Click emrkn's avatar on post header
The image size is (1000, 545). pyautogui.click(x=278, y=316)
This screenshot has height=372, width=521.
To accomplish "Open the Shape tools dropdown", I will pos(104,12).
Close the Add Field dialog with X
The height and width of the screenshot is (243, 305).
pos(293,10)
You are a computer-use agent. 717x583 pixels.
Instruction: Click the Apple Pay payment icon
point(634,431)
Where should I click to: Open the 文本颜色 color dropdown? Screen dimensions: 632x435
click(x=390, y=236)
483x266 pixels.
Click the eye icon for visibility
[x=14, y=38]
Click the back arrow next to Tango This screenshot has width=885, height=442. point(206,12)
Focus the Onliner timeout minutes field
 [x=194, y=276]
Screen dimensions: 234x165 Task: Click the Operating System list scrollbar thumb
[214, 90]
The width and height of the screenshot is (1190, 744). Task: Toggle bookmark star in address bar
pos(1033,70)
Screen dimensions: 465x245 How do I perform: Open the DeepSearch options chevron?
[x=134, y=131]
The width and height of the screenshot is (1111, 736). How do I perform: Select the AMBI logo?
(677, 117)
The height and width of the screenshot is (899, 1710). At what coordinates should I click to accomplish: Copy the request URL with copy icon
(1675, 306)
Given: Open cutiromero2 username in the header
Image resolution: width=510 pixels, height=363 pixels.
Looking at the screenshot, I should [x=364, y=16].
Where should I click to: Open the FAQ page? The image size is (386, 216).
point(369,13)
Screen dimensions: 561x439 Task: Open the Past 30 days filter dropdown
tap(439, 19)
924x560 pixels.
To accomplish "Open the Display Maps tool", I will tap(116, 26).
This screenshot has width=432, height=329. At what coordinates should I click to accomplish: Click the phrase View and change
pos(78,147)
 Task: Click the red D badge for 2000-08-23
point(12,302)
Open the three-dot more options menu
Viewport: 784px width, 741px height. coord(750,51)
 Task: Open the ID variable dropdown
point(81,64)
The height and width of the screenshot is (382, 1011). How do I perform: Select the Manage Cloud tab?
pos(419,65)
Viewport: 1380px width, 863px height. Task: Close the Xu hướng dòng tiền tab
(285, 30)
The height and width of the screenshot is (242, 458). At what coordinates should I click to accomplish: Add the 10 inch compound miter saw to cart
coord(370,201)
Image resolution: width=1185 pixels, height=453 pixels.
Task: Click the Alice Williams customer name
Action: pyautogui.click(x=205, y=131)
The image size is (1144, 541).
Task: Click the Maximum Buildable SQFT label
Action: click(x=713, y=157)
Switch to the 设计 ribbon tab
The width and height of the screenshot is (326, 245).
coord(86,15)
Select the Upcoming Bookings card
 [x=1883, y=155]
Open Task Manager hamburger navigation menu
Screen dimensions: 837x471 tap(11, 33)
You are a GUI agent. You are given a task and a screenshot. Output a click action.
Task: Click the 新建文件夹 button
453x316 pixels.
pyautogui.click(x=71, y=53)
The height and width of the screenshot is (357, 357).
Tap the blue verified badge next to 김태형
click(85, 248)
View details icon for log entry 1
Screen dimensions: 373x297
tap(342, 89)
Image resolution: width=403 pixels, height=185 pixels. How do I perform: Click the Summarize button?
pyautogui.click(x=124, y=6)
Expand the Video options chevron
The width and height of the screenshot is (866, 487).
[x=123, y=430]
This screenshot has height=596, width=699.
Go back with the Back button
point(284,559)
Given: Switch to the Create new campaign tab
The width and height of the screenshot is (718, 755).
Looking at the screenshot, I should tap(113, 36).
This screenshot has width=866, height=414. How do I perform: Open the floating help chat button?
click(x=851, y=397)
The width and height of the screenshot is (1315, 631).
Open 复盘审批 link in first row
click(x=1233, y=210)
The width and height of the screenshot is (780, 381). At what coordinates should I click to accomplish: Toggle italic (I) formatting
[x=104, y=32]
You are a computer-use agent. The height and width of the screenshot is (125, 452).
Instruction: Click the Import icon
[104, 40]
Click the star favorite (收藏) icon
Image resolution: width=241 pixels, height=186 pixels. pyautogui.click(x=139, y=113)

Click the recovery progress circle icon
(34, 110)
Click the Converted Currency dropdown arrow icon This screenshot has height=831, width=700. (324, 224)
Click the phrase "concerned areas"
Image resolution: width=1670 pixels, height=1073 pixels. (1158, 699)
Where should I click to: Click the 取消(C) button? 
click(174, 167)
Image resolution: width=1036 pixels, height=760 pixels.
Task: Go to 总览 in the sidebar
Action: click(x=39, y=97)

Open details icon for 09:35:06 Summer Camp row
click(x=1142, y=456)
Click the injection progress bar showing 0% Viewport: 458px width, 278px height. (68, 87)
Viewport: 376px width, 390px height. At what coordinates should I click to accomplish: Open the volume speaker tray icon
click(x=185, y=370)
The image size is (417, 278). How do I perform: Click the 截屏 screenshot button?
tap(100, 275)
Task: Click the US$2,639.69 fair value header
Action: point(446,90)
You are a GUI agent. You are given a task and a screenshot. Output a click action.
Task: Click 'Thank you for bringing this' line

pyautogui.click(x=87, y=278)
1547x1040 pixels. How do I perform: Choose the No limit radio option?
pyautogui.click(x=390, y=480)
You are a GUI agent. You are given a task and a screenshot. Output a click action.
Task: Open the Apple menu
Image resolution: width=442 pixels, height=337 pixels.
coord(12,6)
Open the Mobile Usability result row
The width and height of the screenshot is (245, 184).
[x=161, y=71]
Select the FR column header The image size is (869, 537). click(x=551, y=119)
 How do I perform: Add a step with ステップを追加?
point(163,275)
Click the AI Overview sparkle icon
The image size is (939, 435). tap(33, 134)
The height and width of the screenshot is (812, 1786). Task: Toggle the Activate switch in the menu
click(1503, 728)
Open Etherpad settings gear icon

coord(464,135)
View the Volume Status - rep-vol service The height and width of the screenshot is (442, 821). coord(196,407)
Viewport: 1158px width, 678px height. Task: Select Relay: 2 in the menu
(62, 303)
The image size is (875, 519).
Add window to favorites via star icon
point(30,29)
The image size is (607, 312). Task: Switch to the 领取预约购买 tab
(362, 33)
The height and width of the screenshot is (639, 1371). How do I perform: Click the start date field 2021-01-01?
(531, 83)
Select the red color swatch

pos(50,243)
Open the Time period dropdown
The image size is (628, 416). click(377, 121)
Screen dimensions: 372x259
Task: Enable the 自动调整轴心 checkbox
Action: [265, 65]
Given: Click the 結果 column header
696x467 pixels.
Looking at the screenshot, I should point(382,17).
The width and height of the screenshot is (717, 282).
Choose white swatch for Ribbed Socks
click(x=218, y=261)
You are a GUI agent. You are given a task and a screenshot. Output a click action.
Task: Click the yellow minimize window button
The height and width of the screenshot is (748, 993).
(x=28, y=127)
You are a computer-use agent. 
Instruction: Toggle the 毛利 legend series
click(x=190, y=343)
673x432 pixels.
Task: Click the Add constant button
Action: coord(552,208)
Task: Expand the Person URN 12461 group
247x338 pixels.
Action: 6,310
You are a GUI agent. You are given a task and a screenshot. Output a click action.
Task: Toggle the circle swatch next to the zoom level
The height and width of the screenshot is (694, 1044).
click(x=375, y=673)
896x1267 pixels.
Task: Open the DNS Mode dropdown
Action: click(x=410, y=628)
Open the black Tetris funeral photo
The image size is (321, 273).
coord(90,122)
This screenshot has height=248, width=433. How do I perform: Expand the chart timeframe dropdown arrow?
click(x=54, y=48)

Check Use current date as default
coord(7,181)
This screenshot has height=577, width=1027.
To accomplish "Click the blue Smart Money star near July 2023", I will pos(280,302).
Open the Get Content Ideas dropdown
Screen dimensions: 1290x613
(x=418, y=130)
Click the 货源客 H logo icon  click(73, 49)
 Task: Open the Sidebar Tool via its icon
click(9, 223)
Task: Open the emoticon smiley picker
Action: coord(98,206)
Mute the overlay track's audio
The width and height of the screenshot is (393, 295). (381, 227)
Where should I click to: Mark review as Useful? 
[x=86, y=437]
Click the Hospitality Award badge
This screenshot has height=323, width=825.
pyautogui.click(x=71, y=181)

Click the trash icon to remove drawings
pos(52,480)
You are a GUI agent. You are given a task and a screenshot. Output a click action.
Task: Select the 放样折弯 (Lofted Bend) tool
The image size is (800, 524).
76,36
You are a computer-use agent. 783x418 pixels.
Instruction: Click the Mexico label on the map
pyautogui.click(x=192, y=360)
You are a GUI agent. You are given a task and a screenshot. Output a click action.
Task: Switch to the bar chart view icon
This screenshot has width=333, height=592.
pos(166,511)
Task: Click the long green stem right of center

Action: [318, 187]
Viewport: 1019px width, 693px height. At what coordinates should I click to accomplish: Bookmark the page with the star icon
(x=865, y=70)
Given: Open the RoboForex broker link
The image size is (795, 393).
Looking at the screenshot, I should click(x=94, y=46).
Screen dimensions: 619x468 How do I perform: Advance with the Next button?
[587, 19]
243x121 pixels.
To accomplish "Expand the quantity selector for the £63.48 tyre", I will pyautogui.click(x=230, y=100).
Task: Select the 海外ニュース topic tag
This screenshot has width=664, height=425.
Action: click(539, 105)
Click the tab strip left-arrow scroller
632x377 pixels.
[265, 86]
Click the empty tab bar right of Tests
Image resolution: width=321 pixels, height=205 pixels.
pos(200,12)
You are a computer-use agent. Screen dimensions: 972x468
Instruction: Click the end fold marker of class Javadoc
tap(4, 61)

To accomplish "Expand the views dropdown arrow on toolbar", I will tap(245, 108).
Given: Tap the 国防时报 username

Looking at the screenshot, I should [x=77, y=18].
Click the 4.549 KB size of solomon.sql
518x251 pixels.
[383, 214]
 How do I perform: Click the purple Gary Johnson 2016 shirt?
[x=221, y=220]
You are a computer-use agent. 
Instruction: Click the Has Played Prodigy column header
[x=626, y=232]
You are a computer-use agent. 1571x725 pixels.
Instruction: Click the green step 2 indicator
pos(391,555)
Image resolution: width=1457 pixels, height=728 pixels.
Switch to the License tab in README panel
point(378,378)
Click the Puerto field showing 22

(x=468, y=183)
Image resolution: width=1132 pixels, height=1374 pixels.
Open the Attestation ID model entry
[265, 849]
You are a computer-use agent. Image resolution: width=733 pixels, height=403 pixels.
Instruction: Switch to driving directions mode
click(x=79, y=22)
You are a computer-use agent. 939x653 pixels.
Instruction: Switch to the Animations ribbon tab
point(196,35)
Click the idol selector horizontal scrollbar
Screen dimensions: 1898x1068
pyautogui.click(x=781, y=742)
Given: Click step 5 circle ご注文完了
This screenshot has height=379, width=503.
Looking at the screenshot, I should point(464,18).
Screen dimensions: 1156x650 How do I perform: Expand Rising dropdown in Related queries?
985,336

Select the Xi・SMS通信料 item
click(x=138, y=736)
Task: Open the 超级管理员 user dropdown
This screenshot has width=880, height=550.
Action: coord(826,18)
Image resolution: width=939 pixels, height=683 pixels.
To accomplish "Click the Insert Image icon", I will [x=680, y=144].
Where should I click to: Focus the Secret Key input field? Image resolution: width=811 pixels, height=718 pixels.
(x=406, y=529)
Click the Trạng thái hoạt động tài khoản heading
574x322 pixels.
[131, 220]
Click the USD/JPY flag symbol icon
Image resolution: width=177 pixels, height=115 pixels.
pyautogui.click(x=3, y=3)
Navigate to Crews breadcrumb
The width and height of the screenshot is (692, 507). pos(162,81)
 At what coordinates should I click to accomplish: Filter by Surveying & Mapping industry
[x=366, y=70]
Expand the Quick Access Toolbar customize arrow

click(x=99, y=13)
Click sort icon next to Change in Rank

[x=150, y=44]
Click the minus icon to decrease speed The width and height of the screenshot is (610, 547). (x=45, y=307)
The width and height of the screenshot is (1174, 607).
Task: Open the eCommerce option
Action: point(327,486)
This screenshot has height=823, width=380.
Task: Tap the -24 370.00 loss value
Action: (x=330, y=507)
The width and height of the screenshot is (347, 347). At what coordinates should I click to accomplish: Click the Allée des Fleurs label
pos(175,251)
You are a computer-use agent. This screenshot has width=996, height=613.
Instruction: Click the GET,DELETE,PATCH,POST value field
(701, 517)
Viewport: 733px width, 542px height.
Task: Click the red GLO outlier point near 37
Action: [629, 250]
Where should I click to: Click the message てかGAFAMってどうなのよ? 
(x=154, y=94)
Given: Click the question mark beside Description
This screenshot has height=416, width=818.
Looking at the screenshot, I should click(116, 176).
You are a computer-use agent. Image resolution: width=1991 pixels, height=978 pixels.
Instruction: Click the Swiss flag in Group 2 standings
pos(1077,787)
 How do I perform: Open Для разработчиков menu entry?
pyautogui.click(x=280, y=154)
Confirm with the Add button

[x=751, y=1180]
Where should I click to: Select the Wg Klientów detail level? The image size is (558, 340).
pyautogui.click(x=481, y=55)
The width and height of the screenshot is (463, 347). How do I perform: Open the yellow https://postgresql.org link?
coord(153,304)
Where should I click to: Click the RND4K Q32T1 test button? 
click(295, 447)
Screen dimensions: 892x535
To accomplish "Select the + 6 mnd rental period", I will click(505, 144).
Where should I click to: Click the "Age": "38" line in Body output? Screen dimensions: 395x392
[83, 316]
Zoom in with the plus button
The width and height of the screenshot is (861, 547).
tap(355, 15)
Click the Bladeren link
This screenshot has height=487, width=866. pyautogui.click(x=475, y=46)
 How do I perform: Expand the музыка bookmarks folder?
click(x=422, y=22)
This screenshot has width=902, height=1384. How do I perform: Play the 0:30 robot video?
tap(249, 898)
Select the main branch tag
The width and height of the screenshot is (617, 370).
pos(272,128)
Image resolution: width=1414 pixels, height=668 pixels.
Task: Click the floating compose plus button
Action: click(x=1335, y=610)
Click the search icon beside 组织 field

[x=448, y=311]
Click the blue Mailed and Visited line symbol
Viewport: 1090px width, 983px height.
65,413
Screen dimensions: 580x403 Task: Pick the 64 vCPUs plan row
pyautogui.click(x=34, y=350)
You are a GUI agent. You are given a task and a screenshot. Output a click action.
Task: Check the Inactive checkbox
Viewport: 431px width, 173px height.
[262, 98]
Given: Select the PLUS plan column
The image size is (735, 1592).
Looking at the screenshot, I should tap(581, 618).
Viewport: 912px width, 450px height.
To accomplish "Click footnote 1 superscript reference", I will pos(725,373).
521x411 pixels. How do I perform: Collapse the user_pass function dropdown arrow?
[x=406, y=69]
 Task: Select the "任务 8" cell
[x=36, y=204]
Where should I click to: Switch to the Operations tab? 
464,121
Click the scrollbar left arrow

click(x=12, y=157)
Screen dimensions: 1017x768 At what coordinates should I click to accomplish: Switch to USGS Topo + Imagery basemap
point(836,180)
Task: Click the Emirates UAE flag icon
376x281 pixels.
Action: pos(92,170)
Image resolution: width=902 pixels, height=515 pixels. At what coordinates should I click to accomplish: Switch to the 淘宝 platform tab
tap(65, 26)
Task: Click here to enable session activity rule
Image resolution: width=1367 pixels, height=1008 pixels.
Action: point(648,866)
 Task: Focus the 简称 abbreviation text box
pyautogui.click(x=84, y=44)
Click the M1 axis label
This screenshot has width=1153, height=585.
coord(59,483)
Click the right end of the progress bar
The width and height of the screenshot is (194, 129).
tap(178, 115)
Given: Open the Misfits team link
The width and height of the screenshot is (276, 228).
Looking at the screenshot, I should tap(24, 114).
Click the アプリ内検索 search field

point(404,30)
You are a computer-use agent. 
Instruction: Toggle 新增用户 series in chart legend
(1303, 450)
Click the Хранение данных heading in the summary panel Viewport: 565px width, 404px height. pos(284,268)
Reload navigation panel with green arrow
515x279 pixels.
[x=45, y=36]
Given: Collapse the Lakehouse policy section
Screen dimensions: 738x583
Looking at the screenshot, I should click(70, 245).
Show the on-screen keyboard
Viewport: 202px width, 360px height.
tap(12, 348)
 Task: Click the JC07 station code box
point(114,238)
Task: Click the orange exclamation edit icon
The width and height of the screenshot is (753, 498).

* Action item: Locate the lines above that contain "selector" and copy them.

* Exercise answer:
To accomplish "Expand the quantity selector for the £63.48 tyre", I will pyautogui.click(x=230, y=100).
Click the idol selector horizontal scrollbar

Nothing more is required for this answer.